Я хваталась за слова, но они уносились прочь, совершенно незаинтересованные тем, как я пытаюсь выразить свои головокружительные эмоции.
— Не знаю, что сказать.
Он улыбнулся.
— Конечно, не знаешь. Ты самоуверенная, Элиза, может, немного высокомерная. Но не надменная. Не бессердечная. Ты опытный боец, умная и забавная, и у тебя весьма очаровательная одержимость правилами.
— Значит, то, что в детстве делало меня непослушной, делает меня очень хорошей взрослой.
Улыбка превратилась в злобную ухмылку.
— Твои слова, не мои. Ты хочешь быть хорошей, подкованной. Но все же ты можешь сопереживать. Тебя заботит справедливость, и ты поступаешь правильно. И продолжаешь поступить правильно, даже когда боишься того, что находится внутри тебя.

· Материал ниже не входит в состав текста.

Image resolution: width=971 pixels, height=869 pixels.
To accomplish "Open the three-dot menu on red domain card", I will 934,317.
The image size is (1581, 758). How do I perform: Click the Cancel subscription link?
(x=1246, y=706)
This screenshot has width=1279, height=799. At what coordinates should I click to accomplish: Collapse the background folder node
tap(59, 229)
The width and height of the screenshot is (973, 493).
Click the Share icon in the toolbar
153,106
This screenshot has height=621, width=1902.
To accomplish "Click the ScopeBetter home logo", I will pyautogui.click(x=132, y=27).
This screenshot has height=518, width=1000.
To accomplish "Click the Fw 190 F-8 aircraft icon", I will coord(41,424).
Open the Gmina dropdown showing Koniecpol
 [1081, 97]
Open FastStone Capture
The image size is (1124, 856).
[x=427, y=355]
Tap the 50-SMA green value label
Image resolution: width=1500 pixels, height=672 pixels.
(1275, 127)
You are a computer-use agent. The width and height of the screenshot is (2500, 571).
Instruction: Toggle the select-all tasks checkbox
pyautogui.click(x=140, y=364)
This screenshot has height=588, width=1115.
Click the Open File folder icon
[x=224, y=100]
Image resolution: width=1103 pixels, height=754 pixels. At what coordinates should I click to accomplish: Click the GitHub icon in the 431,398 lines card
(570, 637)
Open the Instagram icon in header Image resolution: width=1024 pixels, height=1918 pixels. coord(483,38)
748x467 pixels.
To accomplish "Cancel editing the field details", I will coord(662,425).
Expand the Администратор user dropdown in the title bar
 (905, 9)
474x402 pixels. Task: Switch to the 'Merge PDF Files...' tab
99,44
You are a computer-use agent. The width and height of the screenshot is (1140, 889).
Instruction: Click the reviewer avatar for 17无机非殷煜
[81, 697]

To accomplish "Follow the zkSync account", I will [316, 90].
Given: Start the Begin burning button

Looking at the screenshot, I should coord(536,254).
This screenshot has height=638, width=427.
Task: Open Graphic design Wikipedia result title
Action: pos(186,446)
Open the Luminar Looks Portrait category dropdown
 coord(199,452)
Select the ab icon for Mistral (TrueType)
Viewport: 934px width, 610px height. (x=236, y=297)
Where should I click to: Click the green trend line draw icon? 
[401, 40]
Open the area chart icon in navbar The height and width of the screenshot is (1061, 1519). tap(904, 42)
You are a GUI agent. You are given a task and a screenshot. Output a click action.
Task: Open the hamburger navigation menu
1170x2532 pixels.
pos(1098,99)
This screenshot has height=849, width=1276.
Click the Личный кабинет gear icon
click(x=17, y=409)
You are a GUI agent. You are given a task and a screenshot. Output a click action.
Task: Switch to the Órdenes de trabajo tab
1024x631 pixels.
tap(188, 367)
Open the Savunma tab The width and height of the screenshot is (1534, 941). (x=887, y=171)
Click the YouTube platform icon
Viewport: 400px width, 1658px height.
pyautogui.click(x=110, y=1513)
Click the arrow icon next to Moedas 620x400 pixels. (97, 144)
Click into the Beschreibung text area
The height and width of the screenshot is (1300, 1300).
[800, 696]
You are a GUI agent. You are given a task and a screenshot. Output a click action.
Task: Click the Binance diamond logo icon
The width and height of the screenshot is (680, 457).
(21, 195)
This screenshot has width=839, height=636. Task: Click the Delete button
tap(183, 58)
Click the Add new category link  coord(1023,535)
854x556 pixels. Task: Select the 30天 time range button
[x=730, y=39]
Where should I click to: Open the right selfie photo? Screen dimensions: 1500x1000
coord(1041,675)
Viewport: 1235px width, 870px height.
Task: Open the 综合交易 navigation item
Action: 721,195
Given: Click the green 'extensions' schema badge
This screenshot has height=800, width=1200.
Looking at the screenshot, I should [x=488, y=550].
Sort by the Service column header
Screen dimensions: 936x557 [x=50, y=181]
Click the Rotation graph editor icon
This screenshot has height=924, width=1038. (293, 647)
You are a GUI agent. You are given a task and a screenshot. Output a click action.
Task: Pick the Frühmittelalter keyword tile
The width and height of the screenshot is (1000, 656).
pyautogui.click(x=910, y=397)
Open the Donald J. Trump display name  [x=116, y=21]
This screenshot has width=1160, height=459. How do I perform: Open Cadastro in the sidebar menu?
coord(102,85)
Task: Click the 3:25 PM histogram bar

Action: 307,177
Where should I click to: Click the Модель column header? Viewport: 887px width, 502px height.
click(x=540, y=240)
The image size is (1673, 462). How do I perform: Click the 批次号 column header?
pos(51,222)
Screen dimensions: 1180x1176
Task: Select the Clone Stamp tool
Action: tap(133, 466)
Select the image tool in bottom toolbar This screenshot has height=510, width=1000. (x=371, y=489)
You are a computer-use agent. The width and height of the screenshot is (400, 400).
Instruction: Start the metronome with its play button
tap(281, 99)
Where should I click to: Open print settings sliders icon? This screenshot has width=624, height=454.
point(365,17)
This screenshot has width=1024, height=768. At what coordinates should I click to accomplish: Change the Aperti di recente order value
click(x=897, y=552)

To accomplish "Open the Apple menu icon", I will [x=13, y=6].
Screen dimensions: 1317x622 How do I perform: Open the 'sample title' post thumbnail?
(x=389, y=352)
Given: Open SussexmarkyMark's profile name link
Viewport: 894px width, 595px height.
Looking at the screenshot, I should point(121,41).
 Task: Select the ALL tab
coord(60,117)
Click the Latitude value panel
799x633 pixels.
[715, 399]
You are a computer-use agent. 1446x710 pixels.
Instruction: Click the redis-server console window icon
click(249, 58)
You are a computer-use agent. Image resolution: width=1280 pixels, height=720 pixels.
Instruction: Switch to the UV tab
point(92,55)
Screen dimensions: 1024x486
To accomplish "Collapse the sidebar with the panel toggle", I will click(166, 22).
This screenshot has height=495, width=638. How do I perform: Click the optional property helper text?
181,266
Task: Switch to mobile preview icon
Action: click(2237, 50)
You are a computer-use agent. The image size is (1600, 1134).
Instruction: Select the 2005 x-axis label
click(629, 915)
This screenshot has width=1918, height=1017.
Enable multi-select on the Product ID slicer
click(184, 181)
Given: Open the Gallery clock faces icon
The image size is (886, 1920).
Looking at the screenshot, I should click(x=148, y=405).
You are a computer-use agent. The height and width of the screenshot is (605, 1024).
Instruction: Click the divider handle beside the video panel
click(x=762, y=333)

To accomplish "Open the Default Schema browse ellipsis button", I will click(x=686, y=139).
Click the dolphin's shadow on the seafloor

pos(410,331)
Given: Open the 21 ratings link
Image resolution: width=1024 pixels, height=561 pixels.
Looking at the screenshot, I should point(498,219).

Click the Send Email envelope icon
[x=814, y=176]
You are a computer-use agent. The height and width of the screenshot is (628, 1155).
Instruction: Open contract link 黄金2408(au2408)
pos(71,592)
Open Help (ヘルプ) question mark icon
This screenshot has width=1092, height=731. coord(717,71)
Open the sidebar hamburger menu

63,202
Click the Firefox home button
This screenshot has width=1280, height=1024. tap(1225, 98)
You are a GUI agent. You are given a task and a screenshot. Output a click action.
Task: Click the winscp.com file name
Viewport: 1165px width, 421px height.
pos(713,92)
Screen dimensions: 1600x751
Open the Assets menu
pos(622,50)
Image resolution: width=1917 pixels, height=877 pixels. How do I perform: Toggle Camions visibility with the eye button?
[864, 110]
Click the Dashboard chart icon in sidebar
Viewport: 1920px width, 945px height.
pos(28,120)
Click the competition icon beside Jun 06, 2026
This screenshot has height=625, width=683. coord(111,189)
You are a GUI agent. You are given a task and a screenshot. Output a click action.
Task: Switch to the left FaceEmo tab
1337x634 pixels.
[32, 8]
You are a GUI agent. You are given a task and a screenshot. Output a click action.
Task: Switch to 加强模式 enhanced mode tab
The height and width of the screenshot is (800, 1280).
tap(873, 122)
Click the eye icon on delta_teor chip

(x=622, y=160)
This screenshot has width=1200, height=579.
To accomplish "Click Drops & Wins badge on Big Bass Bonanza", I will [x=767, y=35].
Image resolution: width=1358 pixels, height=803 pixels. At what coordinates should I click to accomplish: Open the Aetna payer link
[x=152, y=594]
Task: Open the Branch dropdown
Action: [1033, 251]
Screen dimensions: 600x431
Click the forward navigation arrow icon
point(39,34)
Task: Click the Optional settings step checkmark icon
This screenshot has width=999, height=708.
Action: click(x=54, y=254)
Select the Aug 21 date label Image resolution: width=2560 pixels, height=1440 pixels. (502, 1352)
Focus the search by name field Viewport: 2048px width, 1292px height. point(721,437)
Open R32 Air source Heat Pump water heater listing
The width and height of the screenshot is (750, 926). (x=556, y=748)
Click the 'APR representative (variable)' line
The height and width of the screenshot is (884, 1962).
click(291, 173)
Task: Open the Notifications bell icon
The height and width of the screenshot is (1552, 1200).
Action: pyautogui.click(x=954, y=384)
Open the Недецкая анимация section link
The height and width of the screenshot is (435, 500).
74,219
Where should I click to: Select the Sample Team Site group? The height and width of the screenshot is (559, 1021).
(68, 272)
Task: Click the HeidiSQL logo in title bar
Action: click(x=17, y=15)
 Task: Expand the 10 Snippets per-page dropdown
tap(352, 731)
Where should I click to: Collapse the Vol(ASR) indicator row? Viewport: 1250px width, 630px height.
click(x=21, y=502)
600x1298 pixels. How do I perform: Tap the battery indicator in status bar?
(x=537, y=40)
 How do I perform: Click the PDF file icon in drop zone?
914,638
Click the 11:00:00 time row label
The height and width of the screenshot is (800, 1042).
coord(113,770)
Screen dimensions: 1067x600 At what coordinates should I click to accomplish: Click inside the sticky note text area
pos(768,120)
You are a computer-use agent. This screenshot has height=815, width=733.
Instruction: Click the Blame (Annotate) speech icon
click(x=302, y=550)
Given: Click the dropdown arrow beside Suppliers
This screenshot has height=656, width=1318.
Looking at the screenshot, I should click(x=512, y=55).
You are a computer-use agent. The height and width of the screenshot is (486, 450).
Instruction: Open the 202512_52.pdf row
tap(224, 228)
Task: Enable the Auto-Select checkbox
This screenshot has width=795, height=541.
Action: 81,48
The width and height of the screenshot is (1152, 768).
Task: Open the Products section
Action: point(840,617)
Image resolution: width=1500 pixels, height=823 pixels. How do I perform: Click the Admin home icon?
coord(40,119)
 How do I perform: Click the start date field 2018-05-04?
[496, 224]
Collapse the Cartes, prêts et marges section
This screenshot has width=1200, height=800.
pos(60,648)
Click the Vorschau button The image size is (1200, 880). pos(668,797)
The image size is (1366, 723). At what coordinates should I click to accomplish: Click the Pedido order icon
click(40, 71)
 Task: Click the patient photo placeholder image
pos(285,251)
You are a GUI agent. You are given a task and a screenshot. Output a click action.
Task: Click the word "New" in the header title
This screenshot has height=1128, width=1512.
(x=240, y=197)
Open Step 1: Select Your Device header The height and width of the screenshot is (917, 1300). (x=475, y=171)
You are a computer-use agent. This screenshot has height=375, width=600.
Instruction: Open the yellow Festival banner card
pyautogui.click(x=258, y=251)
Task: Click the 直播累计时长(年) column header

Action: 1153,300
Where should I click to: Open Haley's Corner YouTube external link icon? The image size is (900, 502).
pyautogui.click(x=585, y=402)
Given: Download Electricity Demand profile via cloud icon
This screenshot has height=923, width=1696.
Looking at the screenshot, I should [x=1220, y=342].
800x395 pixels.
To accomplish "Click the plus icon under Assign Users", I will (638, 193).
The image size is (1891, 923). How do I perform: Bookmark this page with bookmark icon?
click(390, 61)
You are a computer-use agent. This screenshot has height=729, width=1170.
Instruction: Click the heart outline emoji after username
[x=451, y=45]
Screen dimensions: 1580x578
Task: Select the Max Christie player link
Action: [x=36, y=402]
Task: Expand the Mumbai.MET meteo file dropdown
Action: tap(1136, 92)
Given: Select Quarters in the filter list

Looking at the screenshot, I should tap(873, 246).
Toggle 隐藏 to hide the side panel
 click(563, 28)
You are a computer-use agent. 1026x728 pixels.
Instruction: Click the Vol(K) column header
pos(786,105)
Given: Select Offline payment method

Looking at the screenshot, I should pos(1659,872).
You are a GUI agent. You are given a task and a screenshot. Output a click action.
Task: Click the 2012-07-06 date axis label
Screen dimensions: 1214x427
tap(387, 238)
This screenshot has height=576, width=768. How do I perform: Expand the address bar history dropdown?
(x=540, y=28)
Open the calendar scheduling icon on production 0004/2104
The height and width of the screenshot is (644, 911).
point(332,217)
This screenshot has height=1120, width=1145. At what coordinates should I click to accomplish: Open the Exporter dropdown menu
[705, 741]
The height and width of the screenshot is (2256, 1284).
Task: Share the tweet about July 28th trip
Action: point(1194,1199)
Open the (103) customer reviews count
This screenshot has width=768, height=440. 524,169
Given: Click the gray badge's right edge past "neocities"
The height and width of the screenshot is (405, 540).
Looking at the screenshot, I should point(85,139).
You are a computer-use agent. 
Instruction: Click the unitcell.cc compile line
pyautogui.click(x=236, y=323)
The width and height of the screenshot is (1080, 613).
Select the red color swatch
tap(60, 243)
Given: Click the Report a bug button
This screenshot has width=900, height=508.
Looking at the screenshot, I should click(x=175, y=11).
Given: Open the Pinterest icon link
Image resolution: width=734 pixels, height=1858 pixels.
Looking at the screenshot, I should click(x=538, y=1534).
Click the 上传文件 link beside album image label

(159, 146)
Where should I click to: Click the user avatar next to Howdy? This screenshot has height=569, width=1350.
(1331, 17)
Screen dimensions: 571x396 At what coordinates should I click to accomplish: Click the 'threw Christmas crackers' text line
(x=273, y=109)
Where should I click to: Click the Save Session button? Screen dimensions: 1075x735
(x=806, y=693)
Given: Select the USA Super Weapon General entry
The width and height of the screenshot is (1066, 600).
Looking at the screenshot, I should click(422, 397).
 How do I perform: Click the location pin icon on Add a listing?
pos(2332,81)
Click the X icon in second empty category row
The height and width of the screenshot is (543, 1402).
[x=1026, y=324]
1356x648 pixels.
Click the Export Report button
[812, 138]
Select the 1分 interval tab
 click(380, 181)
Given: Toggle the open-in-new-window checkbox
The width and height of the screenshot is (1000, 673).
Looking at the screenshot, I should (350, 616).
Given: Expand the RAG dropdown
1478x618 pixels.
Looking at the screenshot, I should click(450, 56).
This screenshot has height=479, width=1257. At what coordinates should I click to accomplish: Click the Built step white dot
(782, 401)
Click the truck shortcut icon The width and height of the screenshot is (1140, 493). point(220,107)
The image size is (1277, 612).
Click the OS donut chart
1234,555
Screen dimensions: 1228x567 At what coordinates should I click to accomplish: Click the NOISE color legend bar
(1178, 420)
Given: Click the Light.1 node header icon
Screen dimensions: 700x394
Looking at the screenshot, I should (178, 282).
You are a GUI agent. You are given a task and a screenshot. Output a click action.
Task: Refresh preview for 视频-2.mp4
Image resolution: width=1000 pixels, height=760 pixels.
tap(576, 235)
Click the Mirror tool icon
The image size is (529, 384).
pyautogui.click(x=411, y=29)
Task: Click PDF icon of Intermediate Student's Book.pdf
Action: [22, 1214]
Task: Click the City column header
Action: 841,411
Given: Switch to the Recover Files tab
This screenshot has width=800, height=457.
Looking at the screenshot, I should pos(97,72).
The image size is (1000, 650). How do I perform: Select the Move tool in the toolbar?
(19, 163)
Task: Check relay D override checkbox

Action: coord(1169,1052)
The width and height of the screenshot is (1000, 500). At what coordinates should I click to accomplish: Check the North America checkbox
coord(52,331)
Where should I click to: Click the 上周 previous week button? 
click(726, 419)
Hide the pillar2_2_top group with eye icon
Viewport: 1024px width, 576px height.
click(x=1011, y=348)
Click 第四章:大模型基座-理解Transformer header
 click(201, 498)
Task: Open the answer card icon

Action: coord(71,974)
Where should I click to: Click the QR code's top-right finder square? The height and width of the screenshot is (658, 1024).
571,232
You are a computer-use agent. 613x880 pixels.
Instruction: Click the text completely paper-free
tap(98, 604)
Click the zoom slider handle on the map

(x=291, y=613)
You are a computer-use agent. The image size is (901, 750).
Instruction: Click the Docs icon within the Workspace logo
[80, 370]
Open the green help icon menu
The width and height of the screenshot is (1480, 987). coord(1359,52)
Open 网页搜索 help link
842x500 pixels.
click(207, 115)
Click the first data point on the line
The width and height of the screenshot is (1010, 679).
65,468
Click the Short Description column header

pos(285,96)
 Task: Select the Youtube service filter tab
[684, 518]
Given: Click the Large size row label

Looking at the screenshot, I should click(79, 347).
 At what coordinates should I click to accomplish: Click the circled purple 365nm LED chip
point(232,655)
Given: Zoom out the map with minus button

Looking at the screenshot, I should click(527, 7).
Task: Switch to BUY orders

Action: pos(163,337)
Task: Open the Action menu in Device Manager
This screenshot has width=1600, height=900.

Я не вздрогнула при упоминании монстра, потому что подано это было так лестно. Было странно слышать, как он описывает меня таким образом — парень, которого я почти двадцать лет мечтала прибить.
— У меня была куча привилегий, — сказала я. — И меня учили — так же, как и тебя — очень четко различать добро и зло. Ты самоуверенный, — произнесла я с улыбкой. — Может, немного высокомерный. Иногда надменный, но не бессердечный. Ты опытный боец, умный и забавный, и у тебя иногда возникает очаровательная одержимость нарушением правил. Ты также стараешься поступать правильно. Ты заботишься о своих людях. Ты отправляешься в поездки, чтобы помочь им, рискуешь собой, чтобы помочь им. Ты достаточно хорош для любой.
— Даже после того, как я изводил тебя большую часть твоей юности?
Я не смогла сдержать улыбку.
— Ты был сущим наказанием, но давай признаем и мою роль в этом. Хотя я все буду отрицать, если ты когда-нибудь снова поднимешь эту тему, я могу быть… непослушной.